Improved binary PSO for feature selection using gene expression data

  • Authors:
  • Li-Yeh Chuang;Hsueh-Wei Chang;Chung-Jui Tu;Cheng-Hong Yang

  • Affiliations:
  • Department of Chemical Engineering, I-Shou University, Kaohsiung 840, Taiwan;Department of Biomedical Science and Environmental Biology, and Graduate Institute of Natural Products, College of Pharmacy, Kaohsiung Medical University, Kaohsiung, 807, Taiwan;Department of Electronic Engineering, National Kaohsiung University of Applied Sciences, Kaohsiung 807, Taiwan;Department of Electronic Engineering, National Kaohsiung University of Applied Sciences, Kaohsiung 807, Taiwan

  • Venue:
  • Computational Biology and Chemistry
  • Year:
  • 2008

Quantified Score

Hi-index 0.02

Visualization

Abstract

Gene expression profiles, which represent the state of a cell at a molecular level, have great potential as a medical diagnosis tool.
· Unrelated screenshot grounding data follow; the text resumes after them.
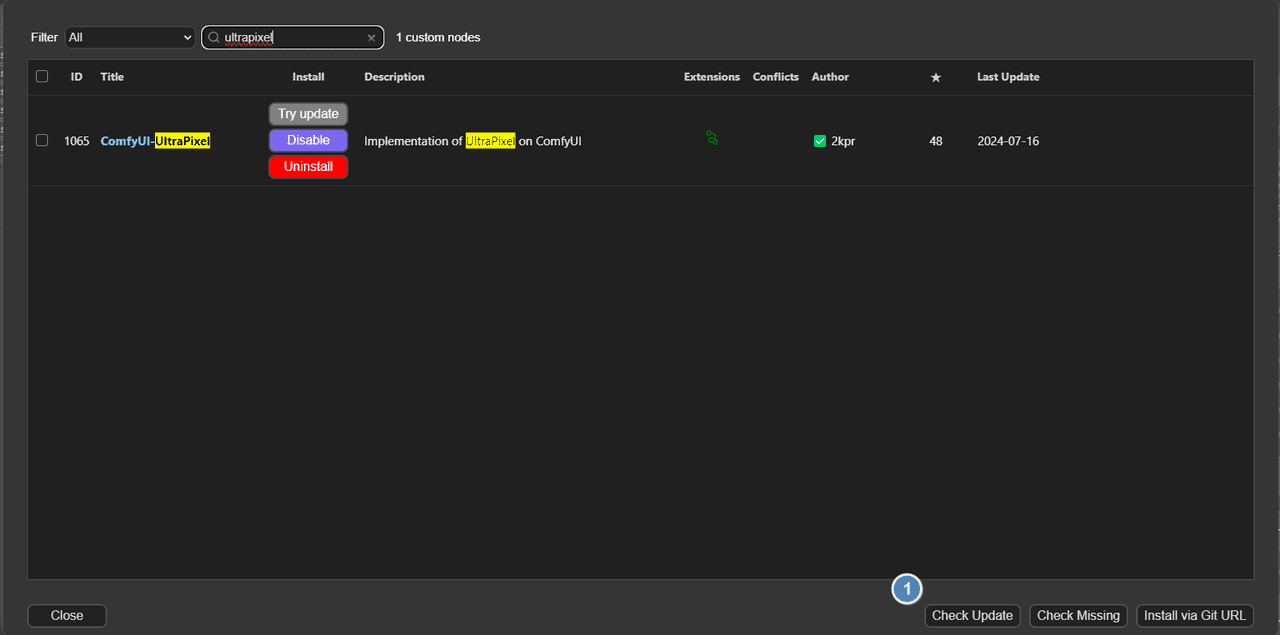This screenshot has width=1280, height=635.
Task: Click the magnifier icon in search field
Action: point(214,38)
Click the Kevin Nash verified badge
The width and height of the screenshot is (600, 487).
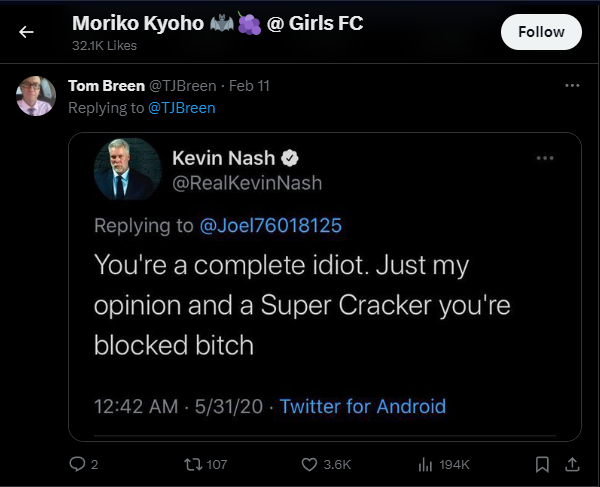[291, 158]
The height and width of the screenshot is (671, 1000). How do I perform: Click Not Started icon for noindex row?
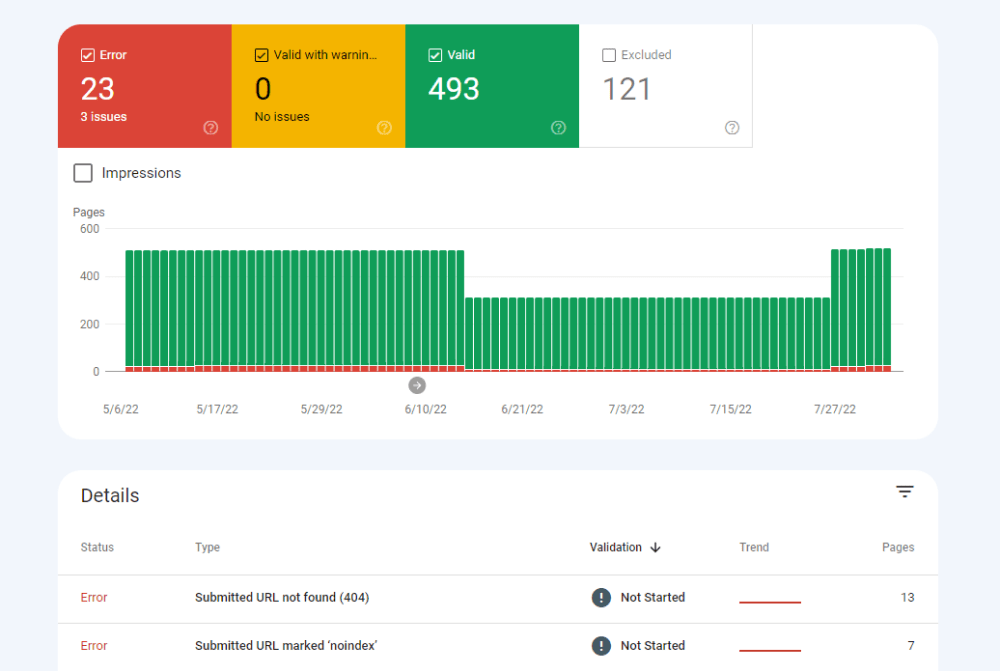(601, 646)
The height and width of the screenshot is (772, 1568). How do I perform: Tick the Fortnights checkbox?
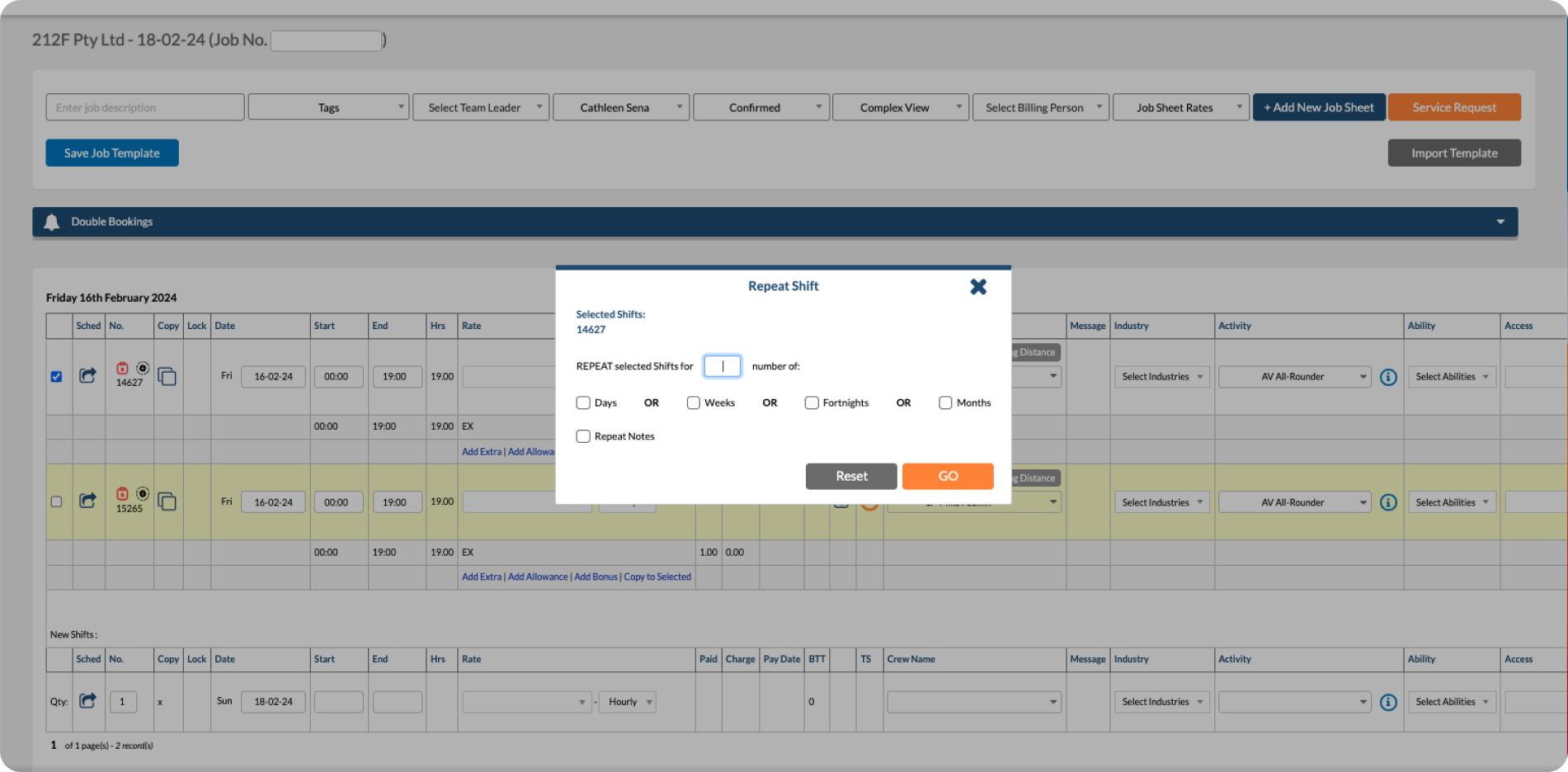[x=812, y=403]

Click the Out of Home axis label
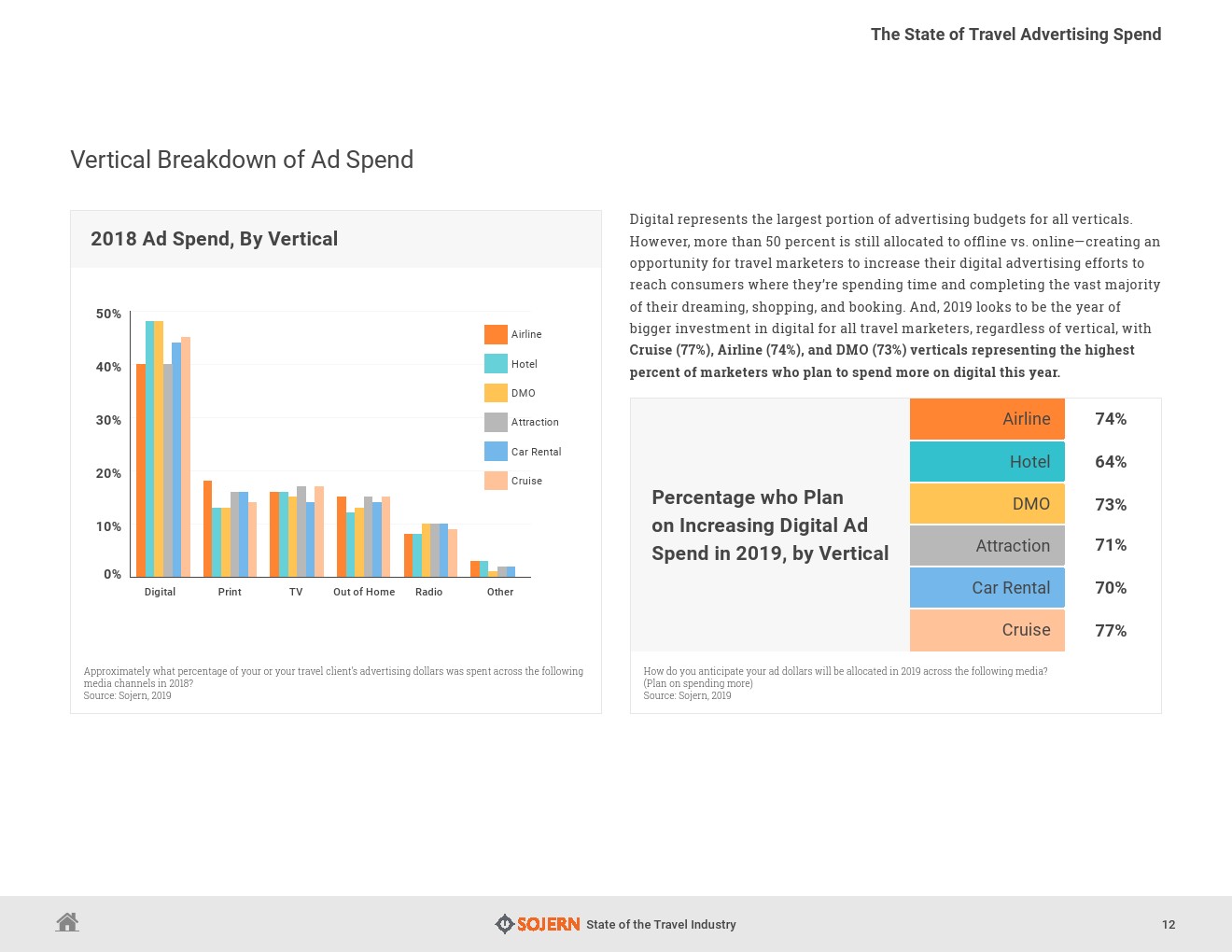[x=364, y=592]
Compared to the number of genes involved, available training data sets generally have a fairly small sample size in cancer type classification. These training data limitations constitute a challenge to certain classification methodologies. A reliable selection method for genes relevant for sample classification is needed in order to speed up the processing rate, decrease the predictive error rate, and to avoid incomprehensibility due to the large number of genes investigated. Improved binary particle swarm optimization (IBPSO) is used in this study to implement feature selection, and the K-nearest neighbor (K-NN) method serves as an evaluator of the IBPSO for gene expression data classification problems. Experimental results show that this method effectively simplifies feature selection and reduces the total number of features needed. The classification accuracy obtained by the proposed method has the highest classification accuracy in nine of the 11 gene expression data test problems, and is comparative to the classification accuracy of the two other test problems, as compared to the best results previously published.